• [Task goal] Copy all lines below that use the word "star".

• [Entries provided]
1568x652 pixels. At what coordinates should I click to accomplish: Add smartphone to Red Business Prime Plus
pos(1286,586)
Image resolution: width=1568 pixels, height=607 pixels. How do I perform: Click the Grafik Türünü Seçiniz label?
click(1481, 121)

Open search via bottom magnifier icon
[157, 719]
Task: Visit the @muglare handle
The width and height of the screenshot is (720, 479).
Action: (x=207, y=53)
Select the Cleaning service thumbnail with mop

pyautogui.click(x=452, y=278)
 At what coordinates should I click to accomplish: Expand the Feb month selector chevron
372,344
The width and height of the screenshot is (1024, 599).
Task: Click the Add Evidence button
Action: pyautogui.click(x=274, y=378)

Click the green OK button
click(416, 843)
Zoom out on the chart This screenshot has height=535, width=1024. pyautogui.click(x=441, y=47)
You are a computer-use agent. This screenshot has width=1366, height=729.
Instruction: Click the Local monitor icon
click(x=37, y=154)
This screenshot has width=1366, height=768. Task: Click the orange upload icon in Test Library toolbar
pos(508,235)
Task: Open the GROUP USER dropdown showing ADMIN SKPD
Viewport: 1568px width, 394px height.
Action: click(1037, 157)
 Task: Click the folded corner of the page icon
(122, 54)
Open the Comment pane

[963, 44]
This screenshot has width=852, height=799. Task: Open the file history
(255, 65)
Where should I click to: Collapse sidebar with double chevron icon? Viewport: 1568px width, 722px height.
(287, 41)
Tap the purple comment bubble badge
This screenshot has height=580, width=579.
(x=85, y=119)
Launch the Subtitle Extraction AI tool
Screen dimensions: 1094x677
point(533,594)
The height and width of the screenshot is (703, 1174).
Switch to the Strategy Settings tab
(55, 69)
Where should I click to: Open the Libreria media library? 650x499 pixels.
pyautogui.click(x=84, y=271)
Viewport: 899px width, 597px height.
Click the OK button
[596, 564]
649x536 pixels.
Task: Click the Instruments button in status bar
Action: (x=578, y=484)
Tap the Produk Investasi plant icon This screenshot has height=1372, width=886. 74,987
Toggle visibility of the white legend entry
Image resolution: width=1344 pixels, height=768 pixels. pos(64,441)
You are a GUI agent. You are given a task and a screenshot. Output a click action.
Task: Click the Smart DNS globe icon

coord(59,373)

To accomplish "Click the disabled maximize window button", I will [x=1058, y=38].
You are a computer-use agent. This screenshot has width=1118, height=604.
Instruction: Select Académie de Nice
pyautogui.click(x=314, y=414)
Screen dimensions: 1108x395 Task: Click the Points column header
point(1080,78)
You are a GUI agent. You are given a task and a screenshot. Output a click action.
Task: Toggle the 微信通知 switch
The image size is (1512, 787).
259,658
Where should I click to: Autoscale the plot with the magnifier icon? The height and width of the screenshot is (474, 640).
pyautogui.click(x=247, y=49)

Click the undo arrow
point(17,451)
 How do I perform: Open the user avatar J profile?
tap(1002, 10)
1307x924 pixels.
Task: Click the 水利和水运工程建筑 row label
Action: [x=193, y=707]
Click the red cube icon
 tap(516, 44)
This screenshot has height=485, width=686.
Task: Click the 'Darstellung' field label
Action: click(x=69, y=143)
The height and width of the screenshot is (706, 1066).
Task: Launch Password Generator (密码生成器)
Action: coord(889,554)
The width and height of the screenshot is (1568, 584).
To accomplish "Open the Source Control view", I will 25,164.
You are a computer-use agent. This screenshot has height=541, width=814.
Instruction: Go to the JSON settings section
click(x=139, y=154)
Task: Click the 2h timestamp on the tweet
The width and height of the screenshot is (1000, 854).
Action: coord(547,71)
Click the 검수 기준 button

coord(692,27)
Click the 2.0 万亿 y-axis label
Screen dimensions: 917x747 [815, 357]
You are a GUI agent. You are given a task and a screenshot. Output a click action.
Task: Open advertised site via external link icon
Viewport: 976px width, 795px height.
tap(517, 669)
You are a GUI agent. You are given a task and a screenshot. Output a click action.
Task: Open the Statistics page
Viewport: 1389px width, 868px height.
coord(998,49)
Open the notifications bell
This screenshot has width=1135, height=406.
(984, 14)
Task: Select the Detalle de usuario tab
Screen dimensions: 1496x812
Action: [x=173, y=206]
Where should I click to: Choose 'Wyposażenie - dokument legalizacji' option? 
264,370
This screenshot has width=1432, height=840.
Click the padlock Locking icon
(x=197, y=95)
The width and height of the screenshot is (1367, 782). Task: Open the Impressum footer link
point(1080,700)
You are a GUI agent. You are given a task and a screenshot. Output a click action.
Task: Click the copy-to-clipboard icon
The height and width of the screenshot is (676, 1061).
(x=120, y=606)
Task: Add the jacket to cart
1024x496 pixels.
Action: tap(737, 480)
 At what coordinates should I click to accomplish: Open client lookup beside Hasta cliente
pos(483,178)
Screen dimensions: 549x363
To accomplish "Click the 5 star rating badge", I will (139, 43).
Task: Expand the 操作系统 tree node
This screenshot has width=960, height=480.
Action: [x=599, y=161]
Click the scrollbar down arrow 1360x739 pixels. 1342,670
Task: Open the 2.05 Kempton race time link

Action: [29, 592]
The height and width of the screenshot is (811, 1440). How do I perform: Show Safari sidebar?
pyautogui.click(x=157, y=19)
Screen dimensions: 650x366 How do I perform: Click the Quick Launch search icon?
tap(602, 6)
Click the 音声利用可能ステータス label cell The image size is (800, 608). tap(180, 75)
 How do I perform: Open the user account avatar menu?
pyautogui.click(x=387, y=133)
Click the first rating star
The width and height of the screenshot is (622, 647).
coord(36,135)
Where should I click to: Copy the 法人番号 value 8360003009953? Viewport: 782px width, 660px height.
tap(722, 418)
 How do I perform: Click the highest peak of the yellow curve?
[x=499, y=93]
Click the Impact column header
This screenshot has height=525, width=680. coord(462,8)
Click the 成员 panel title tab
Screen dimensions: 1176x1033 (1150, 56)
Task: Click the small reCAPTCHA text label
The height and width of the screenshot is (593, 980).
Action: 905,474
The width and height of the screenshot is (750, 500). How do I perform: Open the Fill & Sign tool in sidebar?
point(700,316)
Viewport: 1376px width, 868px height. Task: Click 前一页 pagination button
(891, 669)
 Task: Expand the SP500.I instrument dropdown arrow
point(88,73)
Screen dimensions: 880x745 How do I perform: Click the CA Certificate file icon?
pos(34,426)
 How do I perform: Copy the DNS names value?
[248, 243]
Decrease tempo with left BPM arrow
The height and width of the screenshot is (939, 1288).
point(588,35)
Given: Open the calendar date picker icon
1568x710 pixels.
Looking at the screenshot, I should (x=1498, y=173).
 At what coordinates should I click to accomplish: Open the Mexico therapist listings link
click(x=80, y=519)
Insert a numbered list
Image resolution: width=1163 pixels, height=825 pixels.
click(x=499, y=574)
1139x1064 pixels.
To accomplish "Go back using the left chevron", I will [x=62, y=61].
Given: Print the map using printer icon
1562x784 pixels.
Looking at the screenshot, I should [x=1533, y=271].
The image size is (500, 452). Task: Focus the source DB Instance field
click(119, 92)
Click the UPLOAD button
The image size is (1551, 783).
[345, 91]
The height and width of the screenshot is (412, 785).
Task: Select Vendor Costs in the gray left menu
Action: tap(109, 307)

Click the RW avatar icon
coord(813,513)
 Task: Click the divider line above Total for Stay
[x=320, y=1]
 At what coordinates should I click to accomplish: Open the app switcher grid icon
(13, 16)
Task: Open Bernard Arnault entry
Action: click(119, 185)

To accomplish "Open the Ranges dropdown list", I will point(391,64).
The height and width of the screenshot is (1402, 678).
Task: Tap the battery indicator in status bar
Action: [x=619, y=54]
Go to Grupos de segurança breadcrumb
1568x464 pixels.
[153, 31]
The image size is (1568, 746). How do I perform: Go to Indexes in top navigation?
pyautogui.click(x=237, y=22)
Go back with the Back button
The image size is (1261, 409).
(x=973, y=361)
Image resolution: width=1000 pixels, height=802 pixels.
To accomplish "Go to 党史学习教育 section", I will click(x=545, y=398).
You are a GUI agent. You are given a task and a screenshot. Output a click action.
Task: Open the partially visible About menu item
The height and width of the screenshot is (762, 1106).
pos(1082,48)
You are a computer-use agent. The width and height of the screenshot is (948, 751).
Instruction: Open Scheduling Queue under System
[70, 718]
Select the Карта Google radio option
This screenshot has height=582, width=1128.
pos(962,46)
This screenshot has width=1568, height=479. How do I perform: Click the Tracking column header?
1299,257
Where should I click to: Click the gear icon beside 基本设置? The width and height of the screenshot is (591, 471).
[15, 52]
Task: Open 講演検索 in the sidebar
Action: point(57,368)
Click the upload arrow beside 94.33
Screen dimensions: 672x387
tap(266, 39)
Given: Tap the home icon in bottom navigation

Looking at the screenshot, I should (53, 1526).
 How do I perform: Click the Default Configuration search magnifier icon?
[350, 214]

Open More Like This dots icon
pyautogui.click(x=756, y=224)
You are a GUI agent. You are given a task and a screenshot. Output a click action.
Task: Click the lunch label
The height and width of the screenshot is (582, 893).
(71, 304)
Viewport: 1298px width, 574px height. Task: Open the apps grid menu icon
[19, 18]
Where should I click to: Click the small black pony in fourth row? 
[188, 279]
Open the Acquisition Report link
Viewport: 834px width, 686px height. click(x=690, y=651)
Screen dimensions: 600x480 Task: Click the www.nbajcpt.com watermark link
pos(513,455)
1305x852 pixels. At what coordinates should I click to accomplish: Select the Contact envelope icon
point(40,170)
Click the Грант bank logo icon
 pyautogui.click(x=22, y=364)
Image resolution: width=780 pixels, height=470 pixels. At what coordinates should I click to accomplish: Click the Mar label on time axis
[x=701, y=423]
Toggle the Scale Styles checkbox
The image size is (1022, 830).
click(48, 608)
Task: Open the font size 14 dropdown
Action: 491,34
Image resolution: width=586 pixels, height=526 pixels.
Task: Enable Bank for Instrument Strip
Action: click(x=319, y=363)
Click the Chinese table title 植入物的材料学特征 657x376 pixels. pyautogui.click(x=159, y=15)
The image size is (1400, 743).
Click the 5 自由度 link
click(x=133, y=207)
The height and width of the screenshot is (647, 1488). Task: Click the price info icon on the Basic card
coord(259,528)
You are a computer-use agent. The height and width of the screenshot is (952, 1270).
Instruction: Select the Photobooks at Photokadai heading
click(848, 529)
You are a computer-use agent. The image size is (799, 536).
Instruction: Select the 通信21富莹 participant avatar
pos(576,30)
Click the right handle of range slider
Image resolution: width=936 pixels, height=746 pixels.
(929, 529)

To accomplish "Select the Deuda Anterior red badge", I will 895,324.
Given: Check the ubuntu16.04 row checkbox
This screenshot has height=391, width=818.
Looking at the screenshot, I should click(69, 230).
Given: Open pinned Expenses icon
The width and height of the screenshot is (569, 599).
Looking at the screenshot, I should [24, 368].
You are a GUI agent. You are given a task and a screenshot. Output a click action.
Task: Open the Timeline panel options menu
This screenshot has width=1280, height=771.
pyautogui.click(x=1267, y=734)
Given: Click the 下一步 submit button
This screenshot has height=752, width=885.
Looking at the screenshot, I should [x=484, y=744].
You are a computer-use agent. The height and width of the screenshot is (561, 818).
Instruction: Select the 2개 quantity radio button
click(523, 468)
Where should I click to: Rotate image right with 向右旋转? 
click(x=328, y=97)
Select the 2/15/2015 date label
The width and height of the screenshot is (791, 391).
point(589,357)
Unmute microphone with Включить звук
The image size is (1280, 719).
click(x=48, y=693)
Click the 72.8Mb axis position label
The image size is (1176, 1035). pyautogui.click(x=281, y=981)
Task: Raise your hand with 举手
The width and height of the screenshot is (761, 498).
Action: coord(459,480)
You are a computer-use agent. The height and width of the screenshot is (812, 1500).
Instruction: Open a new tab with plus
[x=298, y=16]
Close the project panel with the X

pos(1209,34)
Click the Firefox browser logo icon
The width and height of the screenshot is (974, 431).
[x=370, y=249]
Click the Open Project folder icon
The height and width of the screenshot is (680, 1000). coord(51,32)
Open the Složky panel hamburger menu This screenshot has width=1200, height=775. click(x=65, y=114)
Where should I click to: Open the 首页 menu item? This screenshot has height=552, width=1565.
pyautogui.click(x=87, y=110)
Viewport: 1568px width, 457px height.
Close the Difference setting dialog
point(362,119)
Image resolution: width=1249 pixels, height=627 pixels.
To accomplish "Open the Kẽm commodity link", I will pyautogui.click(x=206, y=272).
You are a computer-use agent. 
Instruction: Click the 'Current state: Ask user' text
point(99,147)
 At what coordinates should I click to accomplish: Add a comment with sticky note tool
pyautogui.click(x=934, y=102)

• [Solution]
To accomplish "Click the 5 star rating badge", I will (139, 43).
Click the first rating star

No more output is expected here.